CR allergy has been recognized as important IgE-mediated type I hypersensitivity since 1964 . It is associated with the development of asthma and recognized as a risk factor for emergency room admission of asthmatic patients, especially among inner city children living in low-income houses infested with cockroaches . In China, totally 25.7% of allergy patients are skin prick test (SPT) positive to the American CR (Periplaneta americana, Per a) and 18.7% SPT positive to the German CR (Blattella germanica, Bla g) .
American CR, German CR, and smoky brown CR (Periplaneta fuliginosa) are the dominant indoor CR species which cause allergy among human population worldwide . Twenty-two immunoglobulin E (IgE) binding components including the proteins of 23, 28, 35, 38, 40, 49, 72, 78, and 97 kDa were identified as major allergens in American CR , but only Per a 1 , Per a 2 , Per a 3 , Per a 4 , Per a 7 , Per a 9 , and Per a 10  are characterized.

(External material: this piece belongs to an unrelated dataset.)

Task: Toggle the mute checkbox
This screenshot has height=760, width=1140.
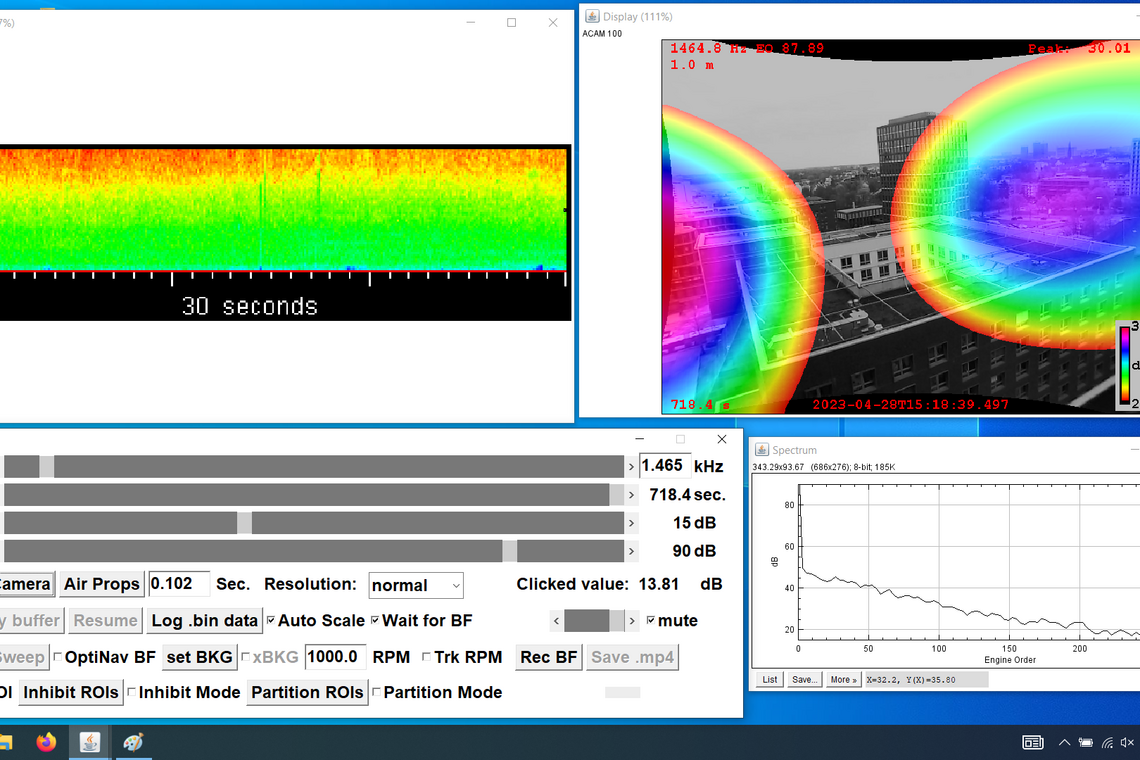Action: (x=651, y=621)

For example, Per a 1 is an isoallergen with 5 isoforms reported so far, that is, Per a 1.0101–Per a 1.0105. Per a 1 is a major American CR allergen as it binds to IgE in the sera of 90–100% of CR allergic subjects . Per a 2 is an inactive aspartic protease found in the American CR digestive tract and feces . Per a 5 belongs to GSTs, but the allergenicity of the GST homologues in American CR has not been reported. Since the GST of German CR (Bla g 5) is a major cockroach allergen, which induces specific IgE expression in 30 to 71% of CR allergy [12–14], we anticipate that Per a 5 is likely a major allergen of American CR and investigate the potential allergenicity of it in the present study.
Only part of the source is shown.